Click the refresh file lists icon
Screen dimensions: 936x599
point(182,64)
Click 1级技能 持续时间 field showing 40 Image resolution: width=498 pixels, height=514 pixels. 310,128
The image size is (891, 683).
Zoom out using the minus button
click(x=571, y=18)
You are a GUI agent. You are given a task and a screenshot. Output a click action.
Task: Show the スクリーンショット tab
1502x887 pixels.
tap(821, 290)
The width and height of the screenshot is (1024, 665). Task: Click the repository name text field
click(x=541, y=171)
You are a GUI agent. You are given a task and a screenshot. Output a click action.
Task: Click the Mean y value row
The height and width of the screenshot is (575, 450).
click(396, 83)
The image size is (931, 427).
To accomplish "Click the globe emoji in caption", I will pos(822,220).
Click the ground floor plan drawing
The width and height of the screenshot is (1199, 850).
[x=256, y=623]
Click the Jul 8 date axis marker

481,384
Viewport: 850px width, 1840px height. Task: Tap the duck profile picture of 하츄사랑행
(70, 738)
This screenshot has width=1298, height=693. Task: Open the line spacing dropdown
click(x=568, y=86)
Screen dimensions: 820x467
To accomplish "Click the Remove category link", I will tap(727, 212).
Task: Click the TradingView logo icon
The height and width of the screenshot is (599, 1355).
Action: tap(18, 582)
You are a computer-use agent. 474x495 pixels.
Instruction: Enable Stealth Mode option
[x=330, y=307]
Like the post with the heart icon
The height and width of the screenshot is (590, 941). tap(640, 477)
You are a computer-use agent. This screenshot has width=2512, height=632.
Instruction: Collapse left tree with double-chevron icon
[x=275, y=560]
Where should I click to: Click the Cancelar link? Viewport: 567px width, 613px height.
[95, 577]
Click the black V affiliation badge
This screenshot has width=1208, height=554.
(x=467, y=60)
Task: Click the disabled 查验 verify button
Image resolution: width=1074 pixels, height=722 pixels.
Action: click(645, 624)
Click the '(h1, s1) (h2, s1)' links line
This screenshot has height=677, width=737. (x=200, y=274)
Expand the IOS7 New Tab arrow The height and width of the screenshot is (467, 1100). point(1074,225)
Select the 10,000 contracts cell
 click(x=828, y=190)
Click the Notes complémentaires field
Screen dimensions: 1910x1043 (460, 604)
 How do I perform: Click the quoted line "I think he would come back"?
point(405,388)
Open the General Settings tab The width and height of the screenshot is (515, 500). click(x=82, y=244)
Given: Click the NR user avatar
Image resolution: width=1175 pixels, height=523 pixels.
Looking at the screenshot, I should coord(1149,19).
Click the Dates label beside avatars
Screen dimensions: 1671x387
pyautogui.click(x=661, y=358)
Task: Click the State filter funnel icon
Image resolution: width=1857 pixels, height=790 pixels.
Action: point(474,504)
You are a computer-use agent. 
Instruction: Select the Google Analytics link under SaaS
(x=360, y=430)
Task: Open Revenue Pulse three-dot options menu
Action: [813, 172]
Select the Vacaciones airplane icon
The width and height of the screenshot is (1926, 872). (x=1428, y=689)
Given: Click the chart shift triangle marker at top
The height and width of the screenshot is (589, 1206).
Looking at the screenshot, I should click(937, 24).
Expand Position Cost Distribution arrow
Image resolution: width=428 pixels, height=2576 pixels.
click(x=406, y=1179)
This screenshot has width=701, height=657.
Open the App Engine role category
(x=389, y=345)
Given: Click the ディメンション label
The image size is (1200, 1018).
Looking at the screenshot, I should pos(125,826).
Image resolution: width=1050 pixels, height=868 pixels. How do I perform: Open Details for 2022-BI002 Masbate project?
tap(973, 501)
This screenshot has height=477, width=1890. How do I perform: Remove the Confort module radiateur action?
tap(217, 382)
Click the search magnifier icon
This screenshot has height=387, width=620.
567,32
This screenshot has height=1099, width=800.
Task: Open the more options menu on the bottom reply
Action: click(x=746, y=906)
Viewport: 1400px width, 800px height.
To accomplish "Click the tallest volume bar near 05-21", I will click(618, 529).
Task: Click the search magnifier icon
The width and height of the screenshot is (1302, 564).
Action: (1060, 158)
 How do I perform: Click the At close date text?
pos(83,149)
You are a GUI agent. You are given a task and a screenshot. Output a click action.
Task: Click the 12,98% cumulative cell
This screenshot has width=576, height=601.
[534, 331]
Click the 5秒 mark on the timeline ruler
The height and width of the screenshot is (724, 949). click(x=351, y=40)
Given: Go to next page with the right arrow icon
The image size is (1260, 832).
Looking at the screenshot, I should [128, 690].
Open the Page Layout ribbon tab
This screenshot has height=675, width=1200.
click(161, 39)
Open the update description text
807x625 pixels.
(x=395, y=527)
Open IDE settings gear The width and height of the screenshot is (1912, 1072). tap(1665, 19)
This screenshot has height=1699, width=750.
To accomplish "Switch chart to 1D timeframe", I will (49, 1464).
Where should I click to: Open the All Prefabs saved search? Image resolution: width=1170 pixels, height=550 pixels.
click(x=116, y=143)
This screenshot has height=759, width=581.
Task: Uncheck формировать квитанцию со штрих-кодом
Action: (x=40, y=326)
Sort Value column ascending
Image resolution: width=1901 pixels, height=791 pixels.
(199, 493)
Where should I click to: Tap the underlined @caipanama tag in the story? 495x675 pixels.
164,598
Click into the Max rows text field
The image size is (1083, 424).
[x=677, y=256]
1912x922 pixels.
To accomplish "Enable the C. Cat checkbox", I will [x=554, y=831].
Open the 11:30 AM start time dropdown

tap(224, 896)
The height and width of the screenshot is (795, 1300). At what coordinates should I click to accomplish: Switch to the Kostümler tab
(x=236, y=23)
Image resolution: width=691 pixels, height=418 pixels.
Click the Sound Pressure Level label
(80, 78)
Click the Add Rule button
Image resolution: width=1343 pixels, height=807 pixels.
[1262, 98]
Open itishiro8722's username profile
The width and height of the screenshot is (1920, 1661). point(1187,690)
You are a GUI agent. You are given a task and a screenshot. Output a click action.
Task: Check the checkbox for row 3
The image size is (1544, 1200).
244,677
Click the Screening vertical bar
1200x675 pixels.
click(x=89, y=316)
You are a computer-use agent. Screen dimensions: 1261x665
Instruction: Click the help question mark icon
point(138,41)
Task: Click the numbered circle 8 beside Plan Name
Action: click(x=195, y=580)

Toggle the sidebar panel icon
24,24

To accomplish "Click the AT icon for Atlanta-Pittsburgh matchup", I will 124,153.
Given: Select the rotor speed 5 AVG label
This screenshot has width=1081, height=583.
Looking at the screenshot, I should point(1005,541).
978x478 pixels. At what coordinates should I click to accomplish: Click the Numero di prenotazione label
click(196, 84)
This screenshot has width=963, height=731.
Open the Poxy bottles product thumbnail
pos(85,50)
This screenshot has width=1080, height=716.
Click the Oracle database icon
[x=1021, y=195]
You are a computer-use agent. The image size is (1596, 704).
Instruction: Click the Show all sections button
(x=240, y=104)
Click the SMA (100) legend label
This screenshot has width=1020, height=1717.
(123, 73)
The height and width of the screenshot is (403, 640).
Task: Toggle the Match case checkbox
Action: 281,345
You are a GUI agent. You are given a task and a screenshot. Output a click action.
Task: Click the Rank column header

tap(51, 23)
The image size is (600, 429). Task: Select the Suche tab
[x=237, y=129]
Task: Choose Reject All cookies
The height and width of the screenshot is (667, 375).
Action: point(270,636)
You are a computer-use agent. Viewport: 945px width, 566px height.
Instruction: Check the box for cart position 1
━━━━━━━━━━━━━━━━━━━━
Output the material verbatim.

Click the refresh file lists icon
Screen dimensions: 936x599
point(182,64)
Click 1级技能 持续时间 field showing 40 Image resolution: width=498 pixels, height=514 pixels. 310,128
The image size is (891, 683).
Zoom out using the minus button
click(x=571, y=18)
You are a GUI agent. You are given a task and a screenshot. Output a click action.
Task: Show the スクリーンショット tab
1502x887 pixels.
tap(821, 290)
The width and height of the screenshot is (1024, 665). Task: Click the repository name text field
click(x=541, y=171)
You are a GUI agent. You are given a task and a screenshot. Output a click action.
Task: Click the Mean y value row
The height and width of the screenshot is (575, 450).
click(396, 83)
The image size is (931, 427).
To accomplish "Click the globe emoji in caption", I will pos(822,220).
Click the ground floor plan drawing
The width and height of the screenshot is (1199, 850).
[x=256, y=623]
Click the Jul 8 date axis marker

481,384
Viewport: 850px width, 1840px height. Task: Tap the duck profile picture of 하츄사랑행
(70, 738)
This screenshot has width=1298, height=693. Task: Open the line spacing dropdown
click(x=568, y=86)
Screen dimensions: 820x467
To accomplish "Click the Remove category link", I will tap(727, 212).
Task: Click the TradingView logo icon
The height and width of the screenshot is (599, 1355).
Action: tap(18, 582)
You are a computer-use agent. 474x495 pixels.
Instruction: Enable Stealth Mode option
[x=330, y=307]
Like the post with the heart icon
The height and width of the screenshot is (590, 941). tap(640, 477)
You are a computer-use agent. This screenshot has width=2512, height=632.
Instruction: Collapse left tree with double-chevron icon
[x=275, y=560]
Where should I click to: Click the Cancelar link? Viewport: 567px width, 613px height.
[95, 577]
Click the black V affiliation badge
This screenshot has width=1208, height=554.
(x=467, y=60)
Task: Click the disabled 查验 verify button
Image resolution: width=1074 pixels, height=722 pixels.
Action: click(645, 624)
Click the '(h1, s1) (h2, s1)' links line
This screenshot has height=677, width=737. (x=200, y=274)
Expand the IOS7 New Tab arrow The height and width of the screenshot is (467, 1100). point(1074,225)
Select the 10,000 contracts cell
 click(x=828, y=190)
Click the Notes complémentaires field
Screen dimensions: 1910x1043 (460, 604)
 How do I perform: Click the quoted line "I think he would come back"?
point(405,388)
Open the General Settings tab The width and height of the screenshot is (515, 500). click(x=82, y=244)
Given: Click the NR user avatar
Image resolution: width=1175 pixels, height=523 pixels.
Looking at the screenshot, I should coord(1149,19).
Click the Dates label beside avatars
Screen dimensions: 1671x387
pyautogui.click(x=661, y=358)
Task: Click the State filter funnel icon
Image resolution: width=1857 pixels, height=790 pixels.
Action: point(474,504)
You are a computer-use agent. 
Instruction: Select the Google Analytics link under SaaS
(x=360, y=430)
Task: Open Revenue Pulse three-dot options menu
Action: [813, 172]
Select the Vacaciones airplane icon
The width and height of the screenshot is (1926, 872). (x=1428, y=689)
Given: Click the chart shift triangle marker at top
The height and width of the screenshot is (589, 1206).
Looking at the screenshot, I should click(937, 24).
Expand Position Cost Distribution arrow
Image resolution: width=428 pixels, height=2576 pixels.
click(x=406, y=1179)
This screenshot has width=701, height=657.
Open the App Engine role category
(x=389, y=345)
Given: Click the ディメンション label
The image size is (1200, 1018).
Looking at the screenshot, I should pos(125,826).
Image resolution: width=1050 pixels, height=868 pixels. How do I perform: Open Details for 2022-BI002 Masbate project?
tap(973, 501)
This screenshot has height=477, width=1890. How do I perform: Remove the Confort module radiateur action?
tap(217, 382)
Click the search magnifier icon
This screenshot has height=387, width=620.
567,32
This screenshot has height=1099, width=800.
Task: Open the more options menu on the bottom reply
Action: click(x=746, y=906)
Viewport: 1400px width, 800px height.
To accomplish "Click the tallest volume bar near 05-21", I will click(618, 529).
Task: Click the search magnifier icon
The width and height of the screenshot is (1302, 564).
Action: (1060, 158)
 How do I perform: Click the At close date text?
pos(83,149)
You are a GUI agent. You are given a task and a screenshot. Output a click action.
Task: Click the 12,98% cumulative cell
This screenshot has width=576, height=601.
[534, 331]
Click the 5秒 mark on the timeline ruler
The height and width of the screenshot is (724, 949). click(x=351, y=40)
Given: Go to next page with the right arrow icon
The image size is (1260, 832).
Looking at the screenshot, I should [128, 690].
Open the Page Layout ribbon tab
This screenshot has height=675, width=1200.
click(161, 39)
Open the update description text
807x625 pixels.
(x=395, y=527)
Open IDE settings gear The width and height of the screenshot is (1912, 1072). tap(1665, 19)
This screenshot has height=1699, width=750.
To accomplish "Switch chart to 1D timeframe", I will (49, 1464).
Where should I click to: Open the All Prefabs saved search? Image resolution: width=1170 pixels, height=550 pixels.
click(x=116, y=143)
This screenshot has height=759, width=581.
Task: Uncheck формировать квитанцию со штрих-кодом
Action: (x=40, y=326)
Sort Value column ascending
Image resolution: width=1901 pixels, height=791 pixels.
(199, 493)
Where should I click to: Tap the underlined @caipanama tag in the story? 495x675 pixels.
164,598
Click into the Max rows text field
The image size is (1083, 424).
[x=677, y=256]
1912x922 pixels.
To accomplish "Enable the C. Cat checkbox", I will [x=554, y=831].
Open the 11:30 AM start time dropdown

tap(224, 896)
The height and width of the screenshot is (795, 1300). At what coordinates should I click to accomplish: Switch to the Kostümler tab
(x=236, y=23)
Image resolution: width=691 pixels, height=418 pixels.
Click the Sound Pressure Level label
(80, 78)
Click the Add Rule button
Image resolution: width=1343 pixels, height=807 pixels.
[1262, 98]
Open itishiro8722's username profile
The width and height of the screenshot is (1920, 1661). point(1187,690)
You are a GUI agent. You are given a task and a screenshot. Output a click action.
Task: Check the checkbox for row 3
The image size is (1544, 1200).
244,677
Click the Screening vertical bar
1200x675 pixels.
click(x=89, y=316)
You are a computer-use agent. Screen dimensions: 1261x665
Instruction: Click the help question mark icon
point(138,41)
Task: Click the numbered circle 8 beside Plan Name
Action: click(x=195, y=580)

Toggle the sidebar panel icon
24,24

To accomplish "Click the AT icon for Atlanta-Pittsburgh matchup", I will 124,153.
Given: Select the rotor speed 5 AVG label
This screenshot has width=1081, height=583.
Looking at the screenshot, I should point(1005,541).
978x478 pixels. At what coordinates should I click to accomplish: Click the Numero di prenotazione label
click(196, 84)
This screenshot has width=963, height=731.
Open the Poxy bottles product thumbnail
pos(85,50)
This screenshot has width=1080, height=716.
Click the Oracle database icon
[x=1021, y=195]
You are a computer-use agent. The image size is (1596, 704).
Instruction: Click the Show all sections button
(x=240, y=104)
Click the SMA (100) legend label
This screenshot has width=1020, height=1717.
(123, 73)
The height and width of the screenshot is (403, 640).
Task: Toggle the Match case checkbox
Action: 281,345
You are a GUI agent. You are given a task and a screenshot. Output a click action.
Task: Click the Rank column header

tap(51, 23)
The image size is (600, 429). Task: Select the Suche tab
[x=237, y=129]
Task: Choose Reject All cookies
The height and width of the screenshot is (667, 375).
Action: point(270,636)
You are a computer-use agent. Viewport: 945px width, 566px height.
Instruction: Check the box for cart position 1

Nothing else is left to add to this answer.